What the task requires →
From the records below, give back word for word the stretch from the line containing "Given: Expand Thinking for step 1" through the line containing "Looking at the", both of those lines included. Leave the pictures out of your answer.

Record set →

= = = = =

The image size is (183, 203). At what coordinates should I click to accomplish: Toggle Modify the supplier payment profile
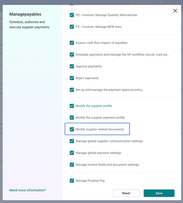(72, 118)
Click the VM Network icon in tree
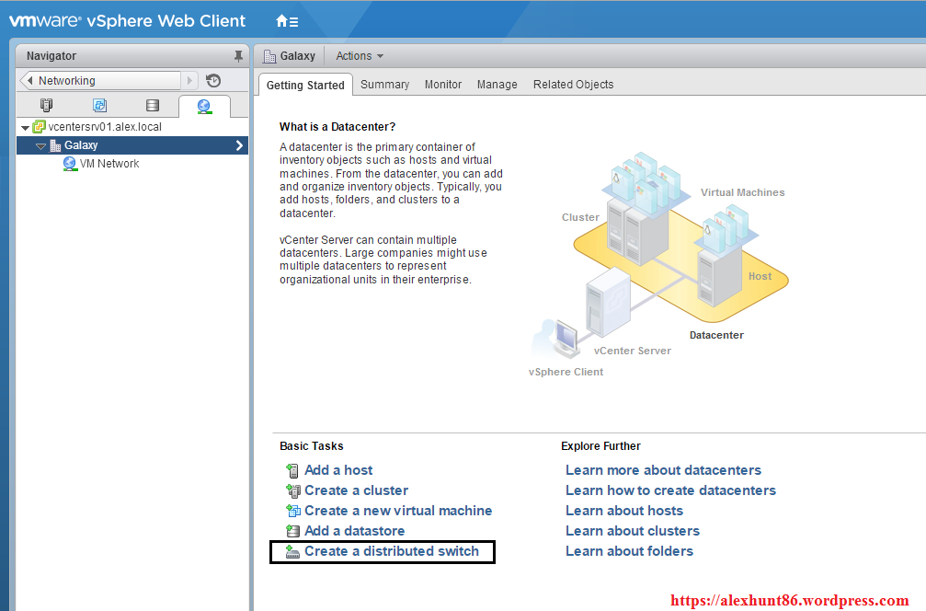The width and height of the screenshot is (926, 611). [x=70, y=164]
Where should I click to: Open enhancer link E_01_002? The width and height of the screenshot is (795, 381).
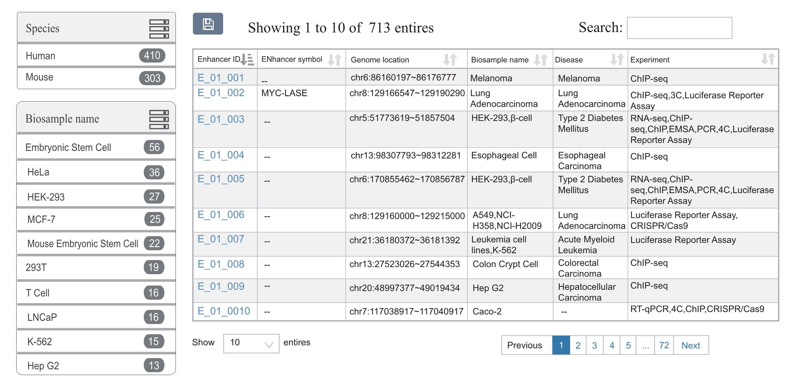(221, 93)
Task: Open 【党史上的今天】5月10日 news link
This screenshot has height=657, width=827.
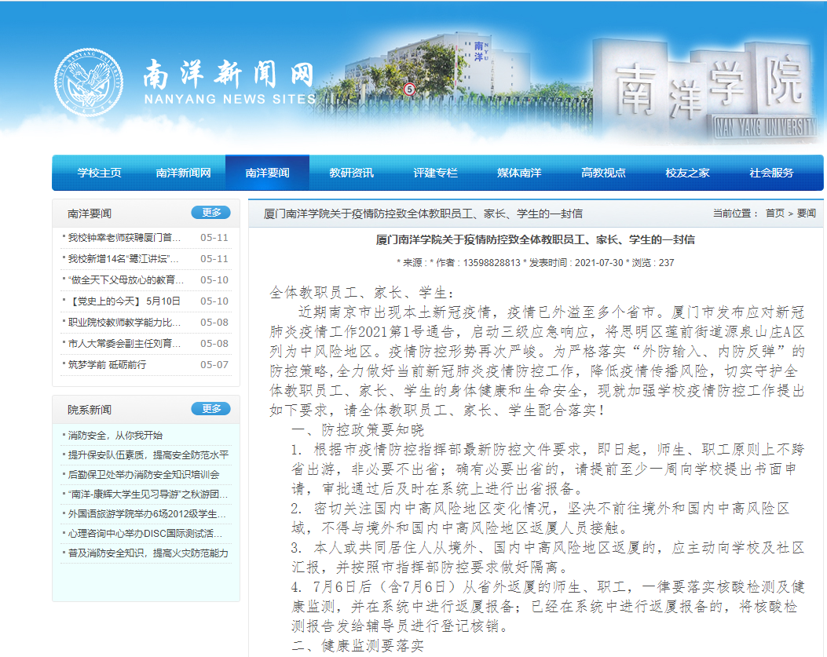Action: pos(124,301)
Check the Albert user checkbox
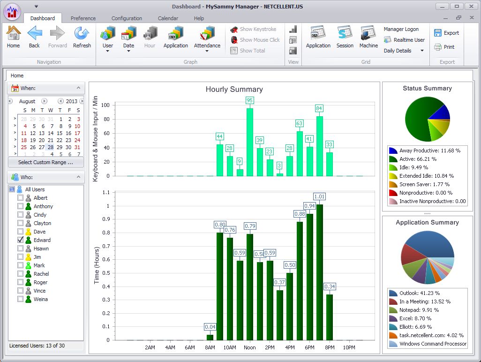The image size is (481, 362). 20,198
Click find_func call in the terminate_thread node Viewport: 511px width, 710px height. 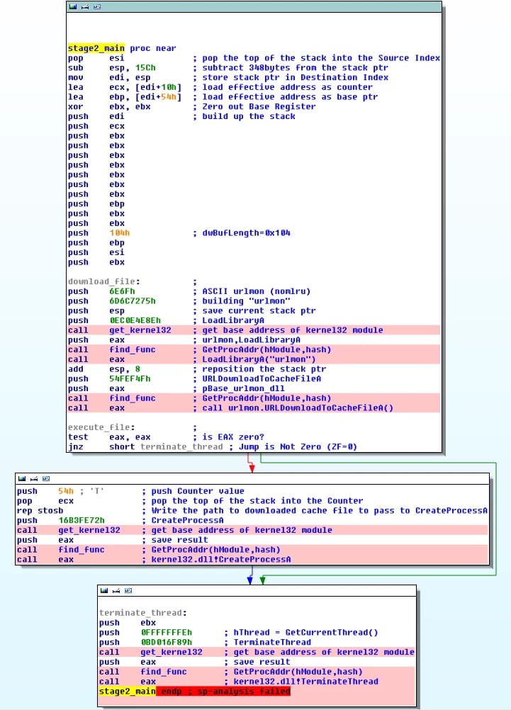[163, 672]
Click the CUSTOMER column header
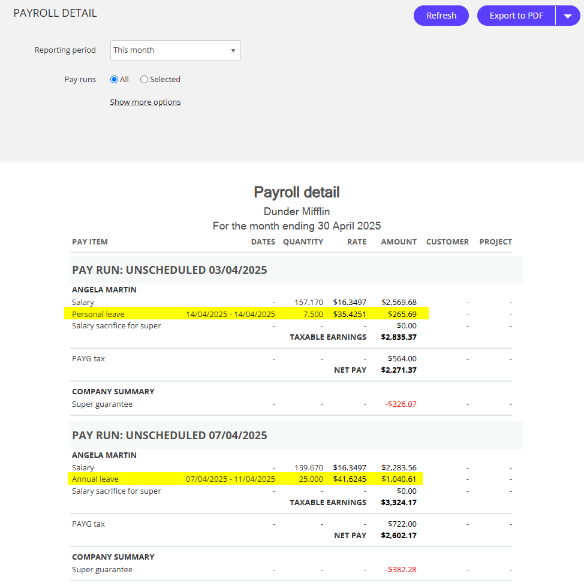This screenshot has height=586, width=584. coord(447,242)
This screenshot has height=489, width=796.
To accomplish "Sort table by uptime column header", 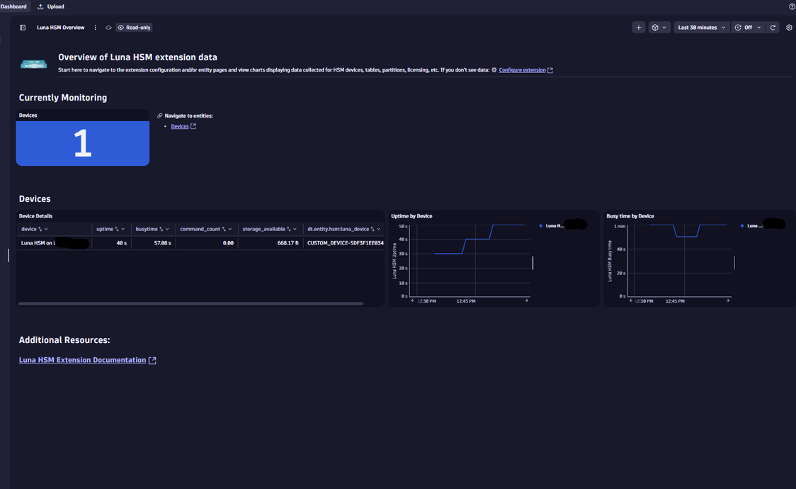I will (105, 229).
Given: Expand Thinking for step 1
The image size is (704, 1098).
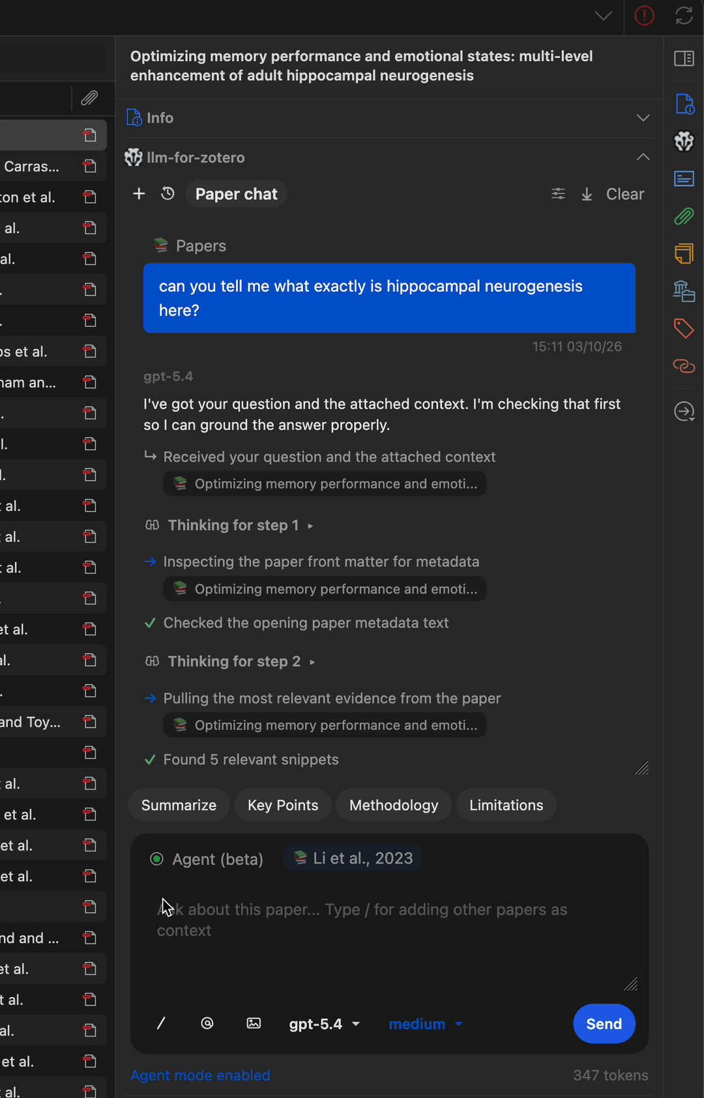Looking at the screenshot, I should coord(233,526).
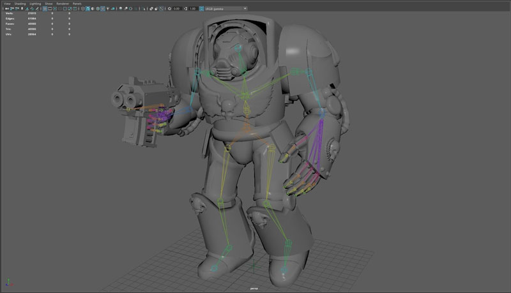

= = = = =

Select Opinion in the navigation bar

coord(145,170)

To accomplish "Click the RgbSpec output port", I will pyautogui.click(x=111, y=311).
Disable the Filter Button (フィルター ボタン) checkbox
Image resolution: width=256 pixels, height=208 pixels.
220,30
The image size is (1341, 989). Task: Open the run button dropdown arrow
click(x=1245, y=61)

= = = = =

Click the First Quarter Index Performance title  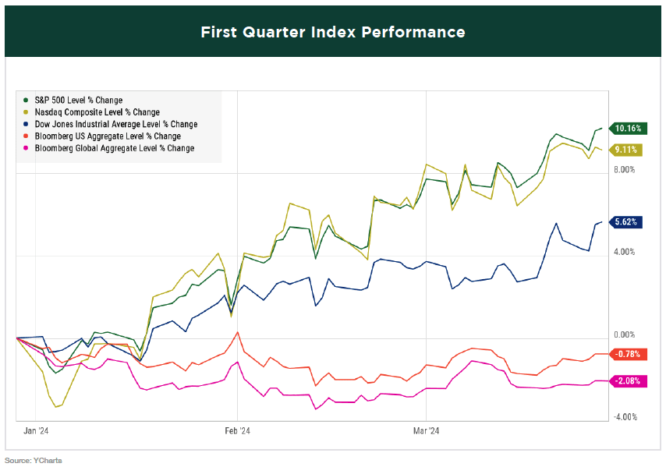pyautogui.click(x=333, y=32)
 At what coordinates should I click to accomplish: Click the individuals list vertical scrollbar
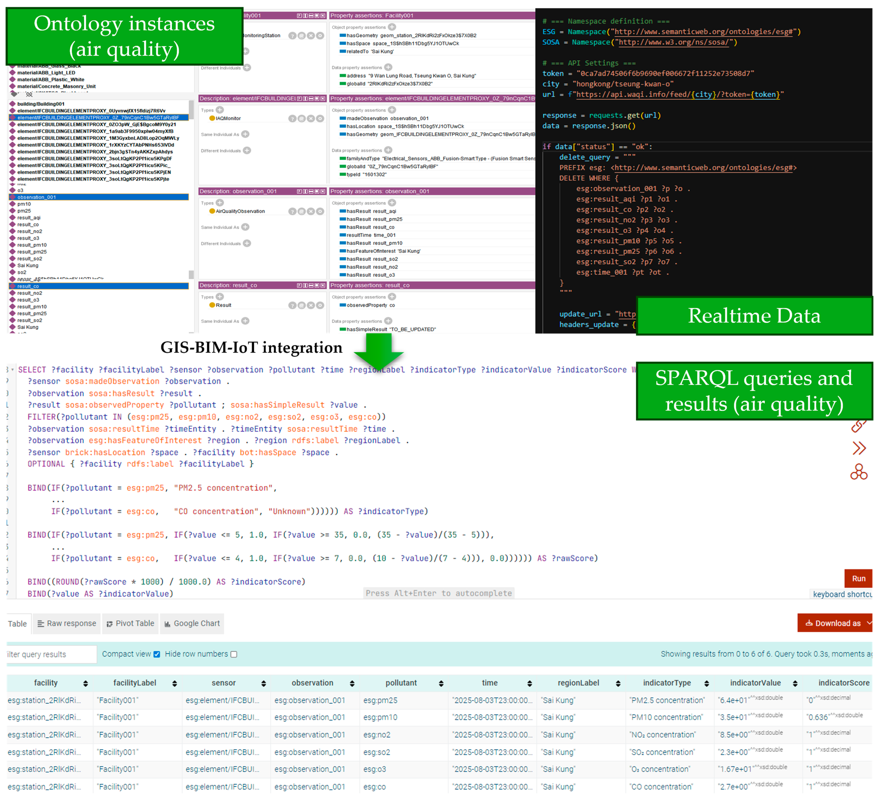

= = = = =

Correct response →
Given: Expand Thinking for step 1
The image size is (704, 1098).
Looking at the screenshot, I should coord(233,526).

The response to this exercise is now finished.